Milleproroghe, ok al Senato: il blocco delle graduatorie va avanti…(da tuttoscuola)


 

Il governo incassa la fiducia al Senato, posta sul maxiemendamento al decreto milleproroghe, con 158 sì, 136 no e 4 astenuti. A favore hanno votato Pdl e Lega, contrari Pd, Idv, Udc, Fli, Mpa e Api. Il senatore di Futuro e Libertà, Giuseppe Menardi, in dissenso dal gruppo, non ha partecipato al voto. Il provvedimento passa ora all’esame della Camera per il via libera definitivo (scade il 27 febbraio). Scontato anche a Montecitorio il probabile ricorso alla fiducia.

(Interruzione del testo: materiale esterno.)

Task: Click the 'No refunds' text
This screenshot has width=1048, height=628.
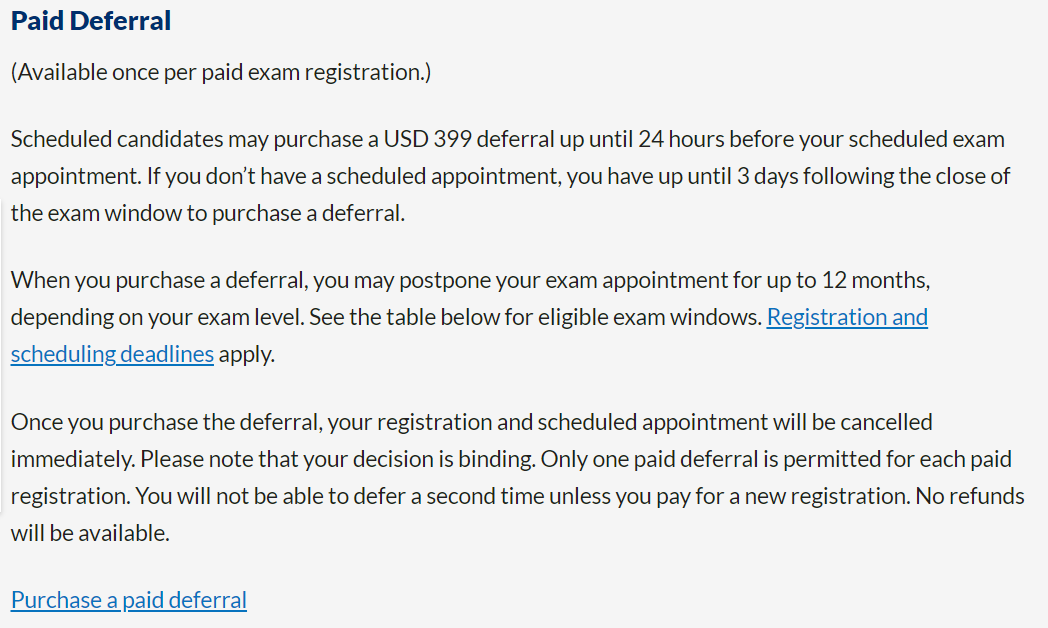Action: pyautogui.click(x=970, y=496)
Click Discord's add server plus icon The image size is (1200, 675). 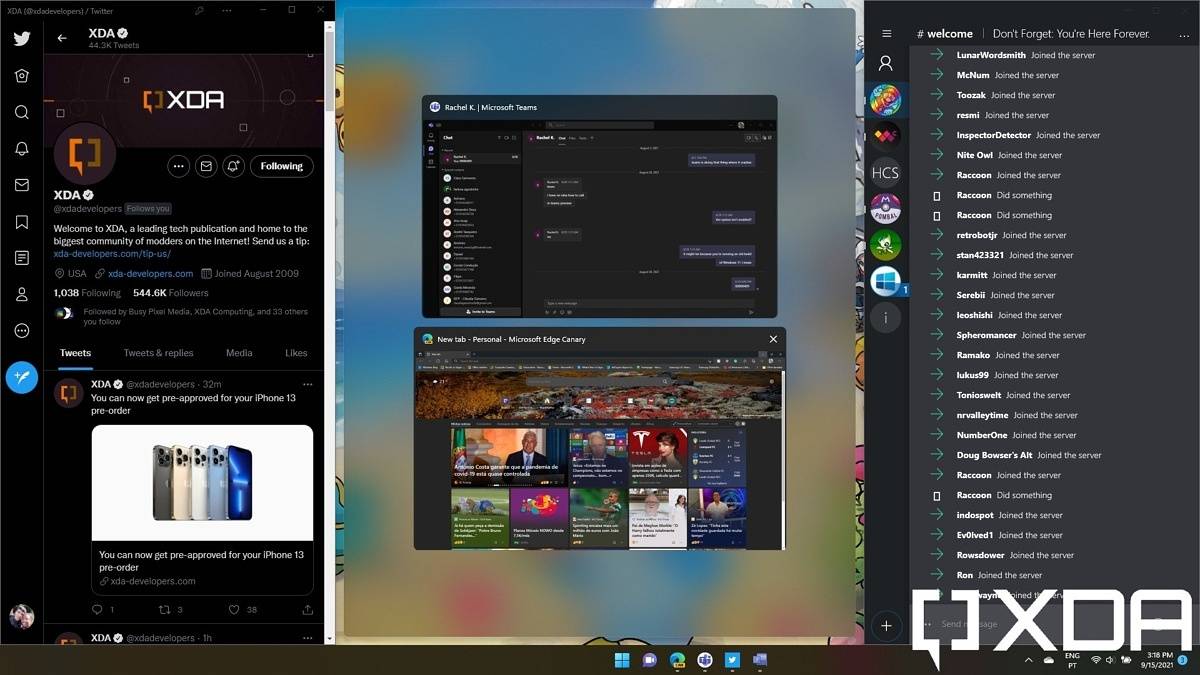coord(885,626)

Tra i contenuti, anche il blocco delle graduatorie degli insegnanti fino al 31 agosto 2012 voluto dalla Lega. L’emendamento leghista chiede che l’efficacia delle graduatorie provinciali attuali (aggiornate nel 2009) sia “prorogato fino al 31 agosto 2012 al fine di consentire la definizione della nuova disciplina legislativa del reclutamento“.

Nel frattempo, però, c’è stata la sentenza 41 della Corte Costituzionale, che ha dichiarato illegittime le graduatorie vigenti perché violano l’articolo 3 della Carta: il professore che cambia provincia per lavorare viene messo in coda perdendo il proprio punteggio. Per non entrare in conflitto con la Consulta la Lega ha inserito una clausola ad hoc: il congelamento delle liste vale “fatti salvi gli adempimenti conseguenti alla declaratoria di illegittimità costituzionale“.